VR/AR technologies may also assist overall comprehension by reducing the cognitive effort required when learning new anatomical contexts(3). Indeed, descriptions may be conveniently added to each anatomical structure as drop-down button menus, facilitating the learning without the hassle of juggling between books and 3D atlas/cadavers. Students that used VR simulators or 3D computer graphics models, for instance, achieved a higher test score compared to students who studied on textbooks(4,5) or performed as good as students who learnt during dissection(6), indicating that VR/AR technologies may be a good alternative to the traditional methods.
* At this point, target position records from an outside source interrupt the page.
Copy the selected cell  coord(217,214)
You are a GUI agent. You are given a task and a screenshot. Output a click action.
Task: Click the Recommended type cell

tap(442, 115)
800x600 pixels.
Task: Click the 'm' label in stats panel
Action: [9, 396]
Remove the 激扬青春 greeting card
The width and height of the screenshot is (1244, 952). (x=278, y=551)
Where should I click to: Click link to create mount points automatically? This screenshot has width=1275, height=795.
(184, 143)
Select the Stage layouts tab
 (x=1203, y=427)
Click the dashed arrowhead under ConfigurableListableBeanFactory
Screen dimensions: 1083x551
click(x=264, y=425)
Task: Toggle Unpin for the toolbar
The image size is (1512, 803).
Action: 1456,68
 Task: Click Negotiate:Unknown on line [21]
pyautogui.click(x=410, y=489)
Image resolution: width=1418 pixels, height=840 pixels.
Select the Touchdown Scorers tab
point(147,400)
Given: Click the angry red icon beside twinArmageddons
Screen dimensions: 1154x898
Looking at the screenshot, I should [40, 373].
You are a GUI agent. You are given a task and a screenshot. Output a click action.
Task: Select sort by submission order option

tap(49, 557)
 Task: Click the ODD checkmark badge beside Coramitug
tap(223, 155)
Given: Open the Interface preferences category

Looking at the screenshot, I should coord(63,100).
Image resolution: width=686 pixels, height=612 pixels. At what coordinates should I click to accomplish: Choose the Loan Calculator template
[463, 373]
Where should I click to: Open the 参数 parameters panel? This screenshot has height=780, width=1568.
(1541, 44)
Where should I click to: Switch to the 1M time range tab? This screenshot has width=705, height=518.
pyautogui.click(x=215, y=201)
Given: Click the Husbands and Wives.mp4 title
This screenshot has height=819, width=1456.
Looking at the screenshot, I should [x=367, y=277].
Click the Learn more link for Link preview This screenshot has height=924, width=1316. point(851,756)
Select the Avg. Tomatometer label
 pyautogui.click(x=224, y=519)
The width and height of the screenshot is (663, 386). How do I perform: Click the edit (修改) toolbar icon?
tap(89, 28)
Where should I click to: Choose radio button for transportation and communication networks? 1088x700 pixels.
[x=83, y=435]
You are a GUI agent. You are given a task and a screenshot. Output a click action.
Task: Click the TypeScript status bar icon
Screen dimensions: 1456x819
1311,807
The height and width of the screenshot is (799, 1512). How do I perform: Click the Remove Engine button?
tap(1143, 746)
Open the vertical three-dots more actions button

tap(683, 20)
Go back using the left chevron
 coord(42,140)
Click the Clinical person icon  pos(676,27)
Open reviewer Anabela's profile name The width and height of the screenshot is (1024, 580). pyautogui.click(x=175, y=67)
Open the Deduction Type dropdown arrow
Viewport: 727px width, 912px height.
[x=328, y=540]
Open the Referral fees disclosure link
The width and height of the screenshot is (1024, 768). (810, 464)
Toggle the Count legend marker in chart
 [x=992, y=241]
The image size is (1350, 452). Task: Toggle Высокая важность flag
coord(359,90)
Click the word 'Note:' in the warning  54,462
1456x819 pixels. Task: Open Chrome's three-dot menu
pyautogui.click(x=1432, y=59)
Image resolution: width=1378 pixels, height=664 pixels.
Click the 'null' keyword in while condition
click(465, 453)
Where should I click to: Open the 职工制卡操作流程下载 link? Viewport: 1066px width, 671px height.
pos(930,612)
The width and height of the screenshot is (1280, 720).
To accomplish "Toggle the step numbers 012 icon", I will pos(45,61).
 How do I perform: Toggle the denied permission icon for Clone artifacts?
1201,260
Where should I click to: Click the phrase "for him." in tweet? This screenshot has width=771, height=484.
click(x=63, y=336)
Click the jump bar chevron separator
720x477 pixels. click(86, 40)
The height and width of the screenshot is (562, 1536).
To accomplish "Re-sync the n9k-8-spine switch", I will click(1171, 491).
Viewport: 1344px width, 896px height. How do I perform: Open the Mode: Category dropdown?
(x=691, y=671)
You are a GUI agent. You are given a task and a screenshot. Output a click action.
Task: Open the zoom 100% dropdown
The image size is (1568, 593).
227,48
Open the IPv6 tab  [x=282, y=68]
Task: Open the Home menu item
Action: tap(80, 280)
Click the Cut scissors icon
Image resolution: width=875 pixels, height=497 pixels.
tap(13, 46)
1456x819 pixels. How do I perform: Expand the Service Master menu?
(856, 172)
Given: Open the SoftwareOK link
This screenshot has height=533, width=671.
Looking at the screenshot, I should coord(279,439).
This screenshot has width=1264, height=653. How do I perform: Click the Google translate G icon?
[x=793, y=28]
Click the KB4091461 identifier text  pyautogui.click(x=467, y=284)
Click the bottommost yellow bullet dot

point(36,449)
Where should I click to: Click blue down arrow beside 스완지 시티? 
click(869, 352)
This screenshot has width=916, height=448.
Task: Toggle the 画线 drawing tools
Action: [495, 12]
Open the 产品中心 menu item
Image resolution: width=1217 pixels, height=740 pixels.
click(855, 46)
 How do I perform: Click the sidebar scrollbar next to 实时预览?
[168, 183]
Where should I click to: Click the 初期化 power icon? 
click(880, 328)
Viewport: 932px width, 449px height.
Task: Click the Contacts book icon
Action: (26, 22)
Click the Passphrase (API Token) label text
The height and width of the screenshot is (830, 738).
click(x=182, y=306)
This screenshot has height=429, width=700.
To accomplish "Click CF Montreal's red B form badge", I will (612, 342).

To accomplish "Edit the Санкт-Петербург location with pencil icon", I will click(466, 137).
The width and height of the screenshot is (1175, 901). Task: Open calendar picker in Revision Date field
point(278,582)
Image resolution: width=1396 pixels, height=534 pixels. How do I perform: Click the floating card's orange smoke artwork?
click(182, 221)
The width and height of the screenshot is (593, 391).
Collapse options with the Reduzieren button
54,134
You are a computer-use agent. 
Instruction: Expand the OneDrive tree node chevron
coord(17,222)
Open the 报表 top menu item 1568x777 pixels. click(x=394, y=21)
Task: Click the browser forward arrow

Improved student engagement and motivation
Independently from the score of the tests, students confirmed they felt more engaged and motivated when studying with VR/AR and thought that the learning experience was more enjoyable and useful (3,6,7). This may be in part due to the novelty of these technologies that creates inherent interest but that could however taper off once students get familiarized. At the same time, the
engaging nature of the VR/AR may speed up the learning process and achieve more permanent knowledge (8, 9), boosting students’ motivation and satisfaction.

Active learning
The engaging and interactive nature of the new technologies favor indeed the so-called active learning, which opposes to the traditional passive learning such as that of lecturing methods. This concept may be simplified by thinking that for many people it is easier to remember a route while actively driving, rather than as passenger. As such, active learning has been proved to increase students’ performance(10), enhancing memory, knowledge retention and critical thinking skill.

Accessibility and Students Empowering
Another advantage of extended reality and 3D-modelling software is the possibility of using them anytime, so that the learning is not limited to the time spent in the dissection room. Furthermore, VR/AR offer the opportunity for repetitive practice and students can receive instantaneous feedbacks. In this way, students are more empowered to learn at their own pace and focus on the
anatomical areas they need.

Translational skills
In addition, the use of these new technologies brings to the students the possibility to develop a new set of translational competencies not achieved with the traditional methods. These include digital transformation skill. Moreover, VR/AR promote collaboration between students and supports
development of inter-professional competencies that are critical for healthcare professionals. In this way, although commonly VR/AR medical training has been viewed as mainly a way to increase knowledge and practical skills, it also provides valuable scenarios to support work-related social skills.(11–13)

Of note, there are potential limitations to the application of these technologies which include the initial costs of hardware and devices. Nevertheless, it could still represent a financial and ethical advantage with respect to cadavers.

Furthermore, it has been reported that some students experienced dizziness and nausea with prolonged use of VR 3, which could limit the use of this technology. However, improvements have constantly being made to reduce the cybersickness and it is very likely this will be overcome in the
near future.

Overall, research have documented that VR/AR devices work well with all students’ levels and could help students to learn anatomical relations in a more effective way, while enabling personalized, and self-directed learning. AR/VR technologies may be a viable addition to traditional anatomy education in this increasingly technological world, complementing the resources already available to students.